## SUPPLIED RECORDS
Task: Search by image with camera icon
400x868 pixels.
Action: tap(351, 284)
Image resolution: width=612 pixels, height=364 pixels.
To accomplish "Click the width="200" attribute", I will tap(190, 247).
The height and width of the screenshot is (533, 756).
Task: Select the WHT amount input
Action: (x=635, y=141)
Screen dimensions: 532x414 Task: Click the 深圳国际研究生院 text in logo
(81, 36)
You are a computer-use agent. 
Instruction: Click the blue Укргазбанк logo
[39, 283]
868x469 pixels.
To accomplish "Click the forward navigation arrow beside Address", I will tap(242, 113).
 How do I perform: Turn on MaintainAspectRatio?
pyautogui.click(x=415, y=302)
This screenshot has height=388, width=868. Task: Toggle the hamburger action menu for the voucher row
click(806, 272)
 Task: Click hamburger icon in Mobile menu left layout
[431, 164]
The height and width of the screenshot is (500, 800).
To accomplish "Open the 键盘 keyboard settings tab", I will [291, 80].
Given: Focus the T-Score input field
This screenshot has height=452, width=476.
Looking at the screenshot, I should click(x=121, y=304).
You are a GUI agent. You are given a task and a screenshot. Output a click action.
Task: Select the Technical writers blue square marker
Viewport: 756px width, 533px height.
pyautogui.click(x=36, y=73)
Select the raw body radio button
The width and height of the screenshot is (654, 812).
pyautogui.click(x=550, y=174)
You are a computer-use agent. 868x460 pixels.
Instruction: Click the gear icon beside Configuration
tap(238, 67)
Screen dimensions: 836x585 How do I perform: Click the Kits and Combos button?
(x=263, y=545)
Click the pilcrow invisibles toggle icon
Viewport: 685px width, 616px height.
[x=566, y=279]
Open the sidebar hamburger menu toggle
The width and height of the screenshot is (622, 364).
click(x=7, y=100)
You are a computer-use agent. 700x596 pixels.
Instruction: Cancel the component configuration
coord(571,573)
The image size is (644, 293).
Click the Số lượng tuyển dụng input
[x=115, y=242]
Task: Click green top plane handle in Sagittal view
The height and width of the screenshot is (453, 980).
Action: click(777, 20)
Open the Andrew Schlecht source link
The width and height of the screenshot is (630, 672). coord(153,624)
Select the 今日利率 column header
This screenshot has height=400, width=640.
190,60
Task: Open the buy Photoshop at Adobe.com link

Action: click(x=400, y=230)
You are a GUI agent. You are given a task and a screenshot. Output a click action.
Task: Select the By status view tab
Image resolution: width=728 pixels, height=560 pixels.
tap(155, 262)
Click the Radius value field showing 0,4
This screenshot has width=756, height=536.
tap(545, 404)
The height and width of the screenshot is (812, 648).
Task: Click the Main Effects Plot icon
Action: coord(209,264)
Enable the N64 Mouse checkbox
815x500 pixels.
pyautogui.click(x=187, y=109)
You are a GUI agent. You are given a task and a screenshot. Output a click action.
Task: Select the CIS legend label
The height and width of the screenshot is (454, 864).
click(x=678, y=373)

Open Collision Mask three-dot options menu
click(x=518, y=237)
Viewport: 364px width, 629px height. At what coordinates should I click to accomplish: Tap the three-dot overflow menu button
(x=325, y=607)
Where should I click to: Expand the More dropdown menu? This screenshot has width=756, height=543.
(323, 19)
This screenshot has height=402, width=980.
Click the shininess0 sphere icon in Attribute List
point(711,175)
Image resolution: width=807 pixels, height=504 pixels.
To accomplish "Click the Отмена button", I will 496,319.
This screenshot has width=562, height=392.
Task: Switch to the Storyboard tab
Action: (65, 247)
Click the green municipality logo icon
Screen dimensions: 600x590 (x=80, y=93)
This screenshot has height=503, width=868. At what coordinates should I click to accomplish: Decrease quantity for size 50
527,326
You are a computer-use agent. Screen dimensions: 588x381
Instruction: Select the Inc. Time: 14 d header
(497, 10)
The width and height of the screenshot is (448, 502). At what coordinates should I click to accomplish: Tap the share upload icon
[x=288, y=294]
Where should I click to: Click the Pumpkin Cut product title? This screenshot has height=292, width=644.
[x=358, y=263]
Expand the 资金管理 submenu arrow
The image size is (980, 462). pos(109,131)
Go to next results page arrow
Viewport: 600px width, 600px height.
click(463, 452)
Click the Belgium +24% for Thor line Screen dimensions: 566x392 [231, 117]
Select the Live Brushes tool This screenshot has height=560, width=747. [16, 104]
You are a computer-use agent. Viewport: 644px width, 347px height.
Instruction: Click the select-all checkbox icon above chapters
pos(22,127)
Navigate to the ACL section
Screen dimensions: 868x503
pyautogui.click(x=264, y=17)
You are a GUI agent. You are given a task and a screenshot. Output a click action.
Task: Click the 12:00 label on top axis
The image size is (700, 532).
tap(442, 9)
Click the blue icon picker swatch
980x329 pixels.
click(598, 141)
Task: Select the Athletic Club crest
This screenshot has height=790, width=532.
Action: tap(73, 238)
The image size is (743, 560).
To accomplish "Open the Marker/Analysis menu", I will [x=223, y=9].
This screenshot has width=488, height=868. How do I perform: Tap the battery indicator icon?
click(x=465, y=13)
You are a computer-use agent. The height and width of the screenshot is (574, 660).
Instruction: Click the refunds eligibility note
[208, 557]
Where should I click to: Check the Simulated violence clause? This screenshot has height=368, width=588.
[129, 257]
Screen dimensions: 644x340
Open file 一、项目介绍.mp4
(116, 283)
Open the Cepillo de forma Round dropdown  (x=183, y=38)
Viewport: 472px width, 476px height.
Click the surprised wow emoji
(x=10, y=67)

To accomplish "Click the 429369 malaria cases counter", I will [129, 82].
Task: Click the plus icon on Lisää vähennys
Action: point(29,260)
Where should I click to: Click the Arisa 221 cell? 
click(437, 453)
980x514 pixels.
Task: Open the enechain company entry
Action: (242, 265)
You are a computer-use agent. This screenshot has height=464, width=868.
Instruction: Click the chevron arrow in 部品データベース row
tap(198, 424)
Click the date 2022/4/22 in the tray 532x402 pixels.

## EXERCISE
Using the material above, retype every line without altering it.

## ANSWER
Task: Search by image with camera icon
400x868 pixels.
Action: tap(351, 284)
Image resolution: width=612 pixels, height=364 pixels.
To accomplish "Click the width="200" attribute", I will tap(190, 247).
The height and width of the screenshot is (533, 756).
Task: Select the WHT amount input
Action: (x=635, y=141)
Screen dimensions: 532x414 Task: Click the 深圳国际研究生院 text in logo
(81, 36)
You are a computer-use agent. 
Instruction: Click the blue Укргазбанк logo
[39, 283]
868x469 pixels.
To accomplish "Click the forward navigation arrow beside Address", I will tap(242, 113).
 How do I perform: Turn on MaintainAspectRatio?
pyautogui.click(x=415, y=302)
This screenshot has height=388, width=868. Task: Toggle the hamburger action menu for the voucher row
click(806, 272)
 Task: Click hamburger icon in Mobile menu left layout
[431, 164]
The height and width of the screenshot is (500, 800).
To accomplish "Open the 键盘 keyboard settings tab", I will [291, 80].
Given: Focus the T-Score input field
This screenshot has height=452, width=476.
Looking at the screenshot, I should click(x=121, y=304).
You are a GUI agent. You are given a task and a screenshot. Output a click action.
Task: Select the Technical writers blue square marker
Viewport: 756px width, 533px height.
pyautogui.click(x=36, y=73)
Select the raw body radio button
The width and height of the screenshot is (654, 812).
pyautogui.click(x=550, y=174)
You are a computer-use agent. 868x460 pixels.
Instruction: Click the gear icon beside Configuration
tap(238, 67)
Screen dimensions: 836x585 How do I perform: Click the Kits and Combos button?
(x=263, y=545)
Click the pilcrow invisibles toggle icon
Viewport: 685px width, 616px height.
[x=566, y=279]
Open the sidebar hamburger menu toggle
The width and height of the screenshot is (622, 364).
click(x=7, y=100)
You are a computer-use agent. 700x596 pixels.
Instruction: Cancel the component configuration
coord(571,573)
The image size is (644, 293).
Click the Số lượng tuyển dụng input
[x=115, y=242]
Task: Click green top plane handle in Sagittal view
The height and width of the screenshot is (453, 980).
Action: click(777, 20)
Open the Andrew Schlecht source link
The width and height of the screenshot is (630, 672). coord(153,624)
Select the 今日利率 column header
This screenshot has height=400, width=640.
190,60
Task: Open the buy Photoshop at Adobe.com link

Action: click(x=400, y=230)
You are a GUI agent. You are given a task and a screenshot. Output a click action.
Task: Select the By status view tab
Image resolution: width=728 pixels, height=560 pixels.
tap(155, 262)
Click the Radius value field showing 0,4
This screenshot has width=756, height=536.
tap(545, 404)
The height and width of the screenshot is (812, 648).
Task: Click the Main Effects Plot icon
Action: coord(209,264)
Enable the N64 Mouse checkbox
815x500 pixels.
pyautogui.click(x=187, y=109)
You are a GUI agent. You are given a task and a screenshot. Output a click action.
Task: Select the CIS legend label
The height and width of the screenshot is (454, 864).
click(x=678, y=373)

Open Collision Mask three-dot options menu
click(x=518, y=237)
Viewport: 364px width, 629px height. At what coordinates should I click to accomplish: Tap the three-dot overflow menu button
(x=325, y=607)
Where should I click to: Expand the More dropdown menu? This screenshot has width=756, height=543.
(323, 19)
This screenshot has height=402, width=980.
Click the shininess0 sphere icon in Attribute List
point(711,175)
Image resolution: width=807 pixels, height=504 pixels.
To accomplish "Click the Отмена button", I will 496,319.
This screenshot has width=562, height=392.
Task: Switch to the Storyboard tab
Action: (65, 247)
Click the green municipality logo icon
Screen dimensions: 600x590 (x=80, y=93)
This screenshot has height=503, width=868. At what coordinates should I click to accomplish: Decrease quantity for size 50
527,326
You are a computer-use agent. Screen dimensions: 588x381
Instruction: Select the Inc. Time: 14 d header
(497, 10)
The width and height of the screenshot is (448, 502). At what coordinates should I click to accomplish: Tap the share upload icon
[x=288, y=294]
Where should I click to: Click the Pumpkin Cut product title? This screenshot has height=292, width=644.
[x=358, y=263]
Expand the 资金管理 submenu arrow
The image size is (980, 462). pos(109,131)
Go to next results page arrow
Viewport: 600px width, 600px height.
click(463, 452)
Click the Belgium +24% for Thor line Screen dimensions: 566x392 [231, 117]
Select the Live Brushes tool This screenshot has height=560, width=747. [16, 104]
You are a computer-use agent. Viewport: 644px width, 347px height.
Instruction: Click the select-all checkbox icon above chapters
pos(22,127)
Navigate to the ACL section
Screen dimensions: 868x503
pyautogui.click(x=264, y=17)
You are a GUI agent. You are given a task and a screenshot. Output a click action.
Task: Click the 12:00 label on top axis
The image size is (700, 532).
tap(442, 9)
Click the blue icon picker swatch
980x329 pixels.
click(598, 141)
Task: Select the Athletic Club crest
This screenshot has height=790, width=532.
Action: tap(73, 238)
The image size is (743, 560).
To accomplish "Open the Marker/Analysis menu", I will [x=223, y=9].
This screenshot has width=488, height=868. How do I perform: Tap the battery indicator icon?
click(x=465, y=13)
You are a computer-use agent. The height and width of the screenshot is (574, 660).
Instruction: Click the refunds eligibility note
[208, 557]
Where should I click to: Check the Simulated violence clause? This screenshot has height=368, width=588.
[129, 257]
Screen dimensions: 644x340
Open file 一、项目介绍.mp4
(116, 283)
Open the Cepillo de forma Round dropdown  (x=183, y=38)
Viewport: 472px width, 476px height.
Click the surprised wow emoji
(x=10, y=67)

To accomplish "Click the 429369 malaria cases counter", I will [129, 82].
Task: Click the plus icon on Lisää vähennys
Action: point(29,260)
Where should I click to: Click the Arisa 221 cell? 
click(437, 453)
980x514 pixels.
Task: Open the enechain company entry
Action: (242, 265)
You are a computer-use agent. This screenshot has height=464, width=868.
Instruction: Click the chevron arrow in 部品データベース row
tap(198, 424)
Click the date 2022/4/22 in the tray 532x402 pixels.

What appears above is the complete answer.